Но в цивилизованной стране, где имелось все, о чем можно было только мечтать в отношении еды, Бенедикт считал преступлением против гастрономии не предложить своим гостям (то есть людям, чьим счастьем он распоряжался в течение двух часов, как говаривал Брийа-Саварен) все, чего только можно пожелать самого изысканного и самого лучшего из вина, мяса, овощей и т. д.

Едва Бенедикт дал последние указания шеф-повару, как ему сообщили, что г-н Бодемайер уже появился на другой стороне площади и направился к гостинице «Королевская». Таким образом, ему следовало поспешить, если он желал встретить его на пороге гостиницы в соответствии с заявленным им намерением.

Бенедикту оставалось сделать только прыжок к двери в ту минуту, когда г-ну Бодемайеру предстояло еще пройти шагов двадцать до гостиницы. Редактор местной газеты держал в руке карточку, отправленную ему Бенедиктом, и время от времени заглядывал в нее, казалось сильно заинтригованный тем, что мог хотеть от него французский художник.

VII

КАК БЕНЕДИКТ ТЮРПЕН ОБЪЯВИЛ ЧЕРЕЗ «ГАННОВЕРСКУЮ ГАЗЕТУ» О СВОЕМ ПРИБЫТИИ В СТОЛИЦУ ЕГО ВЕЛИЧЕСТВА КОРОЛЯ ГЕОРГА V

У нас, жителей той Галлии, что задала столько работы Цезарю, так ярко выражена индивидуальность и такая своеобразная внешность, что, как бы далеко от нашей страны нас ни встретить, пешими ли, верхом ли, в дороге или на отдыхе, тот, кто нас увидит, тотчас же воскликнет:

— Смотри! Вон француз!

Помню, как семь-восемь лет тому назад мне пришлось заехать в Мангейм, город, где раньше пяти часов вечера не встретишь на улице ни одной живой души. Помню, я заблудился там и, разыскивая хоть кого-нибудь, у кого можно было бы спросить дорогу, увидел одетого по-домашнему господина: он стоял и курил сигару у окна в нижнем этаже.

От того места, где я был, до его окна было что-то около двухсот — трехсот шагов, то есть целая пробежка для уже уставшего человека. Но, оглядевшись и увидев, что вокруг совершенно никого не было, я решил пойти и навести справки у единственного указательного столба, который мог мне их дать. Я находился на одной стороне улицы, а господин с сигарой — на другой, поэтому я перешел улицу наискось, стараясь оказаться к нему поближе; по мере того как я подходил, стали видны черты его лица.

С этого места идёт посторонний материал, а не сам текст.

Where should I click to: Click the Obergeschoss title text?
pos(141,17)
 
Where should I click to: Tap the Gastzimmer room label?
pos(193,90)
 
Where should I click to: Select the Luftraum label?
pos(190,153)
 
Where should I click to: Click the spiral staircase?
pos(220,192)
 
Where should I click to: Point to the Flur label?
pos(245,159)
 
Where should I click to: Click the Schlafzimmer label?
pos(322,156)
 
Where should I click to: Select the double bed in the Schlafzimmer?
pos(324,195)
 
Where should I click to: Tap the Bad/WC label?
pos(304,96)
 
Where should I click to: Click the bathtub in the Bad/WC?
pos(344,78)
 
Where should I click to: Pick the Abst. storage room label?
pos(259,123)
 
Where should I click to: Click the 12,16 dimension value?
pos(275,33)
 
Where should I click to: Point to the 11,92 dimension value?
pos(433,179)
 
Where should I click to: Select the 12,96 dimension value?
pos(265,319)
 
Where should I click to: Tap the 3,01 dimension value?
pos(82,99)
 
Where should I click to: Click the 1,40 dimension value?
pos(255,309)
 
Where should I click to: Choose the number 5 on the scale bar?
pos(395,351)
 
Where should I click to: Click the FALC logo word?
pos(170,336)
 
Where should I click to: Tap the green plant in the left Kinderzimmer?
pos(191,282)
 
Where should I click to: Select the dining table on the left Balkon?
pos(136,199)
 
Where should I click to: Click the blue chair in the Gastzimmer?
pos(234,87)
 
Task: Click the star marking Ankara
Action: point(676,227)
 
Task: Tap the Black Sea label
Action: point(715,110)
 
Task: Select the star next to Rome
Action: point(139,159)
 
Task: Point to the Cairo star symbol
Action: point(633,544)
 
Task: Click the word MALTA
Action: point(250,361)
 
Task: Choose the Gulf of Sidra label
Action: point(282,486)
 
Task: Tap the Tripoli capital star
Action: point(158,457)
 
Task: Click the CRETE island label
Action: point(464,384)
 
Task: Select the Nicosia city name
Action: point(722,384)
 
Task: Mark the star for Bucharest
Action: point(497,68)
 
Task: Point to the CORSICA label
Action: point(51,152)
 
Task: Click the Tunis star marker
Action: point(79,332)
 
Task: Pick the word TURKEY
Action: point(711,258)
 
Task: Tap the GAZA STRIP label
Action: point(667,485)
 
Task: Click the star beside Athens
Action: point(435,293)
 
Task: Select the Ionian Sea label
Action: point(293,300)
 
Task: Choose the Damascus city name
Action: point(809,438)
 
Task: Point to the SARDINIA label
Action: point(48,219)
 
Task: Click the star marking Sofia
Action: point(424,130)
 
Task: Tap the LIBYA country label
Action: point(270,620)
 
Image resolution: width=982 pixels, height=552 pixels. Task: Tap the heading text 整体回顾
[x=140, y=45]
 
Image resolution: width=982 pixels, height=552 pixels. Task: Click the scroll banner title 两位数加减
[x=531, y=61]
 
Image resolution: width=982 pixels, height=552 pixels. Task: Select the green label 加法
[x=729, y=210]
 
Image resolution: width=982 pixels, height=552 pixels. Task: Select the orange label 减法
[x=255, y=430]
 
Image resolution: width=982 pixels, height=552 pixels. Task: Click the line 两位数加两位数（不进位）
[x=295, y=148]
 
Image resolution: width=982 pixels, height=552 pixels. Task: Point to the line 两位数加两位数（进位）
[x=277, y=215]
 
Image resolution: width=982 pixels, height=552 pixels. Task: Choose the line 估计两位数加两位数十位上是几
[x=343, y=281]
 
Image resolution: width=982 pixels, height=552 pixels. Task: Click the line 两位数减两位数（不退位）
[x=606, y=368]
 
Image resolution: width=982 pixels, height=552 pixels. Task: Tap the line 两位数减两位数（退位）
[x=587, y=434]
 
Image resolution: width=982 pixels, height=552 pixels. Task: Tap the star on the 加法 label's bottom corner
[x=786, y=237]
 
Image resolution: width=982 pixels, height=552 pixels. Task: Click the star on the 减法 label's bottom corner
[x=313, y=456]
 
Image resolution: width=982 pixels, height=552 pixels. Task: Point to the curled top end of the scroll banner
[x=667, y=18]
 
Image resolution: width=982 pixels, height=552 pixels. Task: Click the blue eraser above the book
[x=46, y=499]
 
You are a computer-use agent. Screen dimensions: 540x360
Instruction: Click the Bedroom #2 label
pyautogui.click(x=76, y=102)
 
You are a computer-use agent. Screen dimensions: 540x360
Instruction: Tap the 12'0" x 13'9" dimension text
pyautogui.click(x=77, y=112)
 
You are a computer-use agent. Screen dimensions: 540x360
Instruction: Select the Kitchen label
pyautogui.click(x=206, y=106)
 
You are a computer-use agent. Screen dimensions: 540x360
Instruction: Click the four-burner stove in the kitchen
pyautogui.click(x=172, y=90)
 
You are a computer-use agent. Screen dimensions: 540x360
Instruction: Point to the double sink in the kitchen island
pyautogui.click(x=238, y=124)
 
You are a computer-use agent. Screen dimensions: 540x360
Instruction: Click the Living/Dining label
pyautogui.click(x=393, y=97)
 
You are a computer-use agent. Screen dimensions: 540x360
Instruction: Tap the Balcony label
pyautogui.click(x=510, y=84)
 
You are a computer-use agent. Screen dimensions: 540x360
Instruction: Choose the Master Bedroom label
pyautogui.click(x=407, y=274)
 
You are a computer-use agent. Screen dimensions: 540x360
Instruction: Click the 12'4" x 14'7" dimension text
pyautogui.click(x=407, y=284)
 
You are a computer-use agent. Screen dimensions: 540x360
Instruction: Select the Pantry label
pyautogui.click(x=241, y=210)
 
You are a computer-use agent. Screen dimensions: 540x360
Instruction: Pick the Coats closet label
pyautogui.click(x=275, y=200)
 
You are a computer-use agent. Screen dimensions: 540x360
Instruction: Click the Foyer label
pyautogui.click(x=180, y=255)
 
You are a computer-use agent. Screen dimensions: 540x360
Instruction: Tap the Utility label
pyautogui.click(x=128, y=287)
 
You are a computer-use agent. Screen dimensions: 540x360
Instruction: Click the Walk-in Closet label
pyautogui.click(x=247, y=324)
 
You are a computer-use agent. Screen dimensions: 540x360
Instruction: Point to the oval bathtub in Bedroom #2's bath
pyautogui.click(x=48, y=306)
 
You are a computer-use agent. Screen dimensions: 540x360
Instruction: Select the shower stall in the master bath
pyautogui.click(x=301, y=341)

Это был мужчина лет тридцати пяти — сорока. В то мгновение, когда я стал пересекать улицу, его взгляд остановился на мне, так же как мой — на нем. Пока я продвигался вперед, улыбка на его лице становилась все явственнее и выглядела она такой искренней, что со своей стороны я не смог воспротивиться самому себе и тоже улыбнулся.

Подойдя на расстояние, позволявшее мне заговорить, я открыл было рот, чтобы попросить его указать мне дорогу, но, прежде чем я успел произнести хотя бы один слог, он сказал:

— Не стоит меня спрашивать, я такой же француз, как и вы, и знаю не более вас.

Затем, отступив в глубину комнаты, он позвонил. Появился слуга.

— Ты говоришь по-французски? — спросил он его.

— Да, ваша милость.

— Так вот этот господин заблудился, скажи ему, куда идти.

Я сказал слуге, куда мне нужно было попасть, и гот объяснил все, что меня интересовало.

Когда он закончил объяснения, а я его поблагодарил, мне захотелось выразить признательность своему соотечественнику, но он прервал меня:

— Извините, вам обязательно нужно куда-то пойти?

— Вовсе нет.

— Где вы собираетесь обедать?

— За табльдотом.

— У вас в гостинице есть французы?

— Ни одного.

— Ну тогда пообедаем вместе.

— Где?

— Ничего не знаю, где хотите, но только вместе. Иоганн, скажи моему дяде, что я встретил соотечественника и обедаю вместе с ним.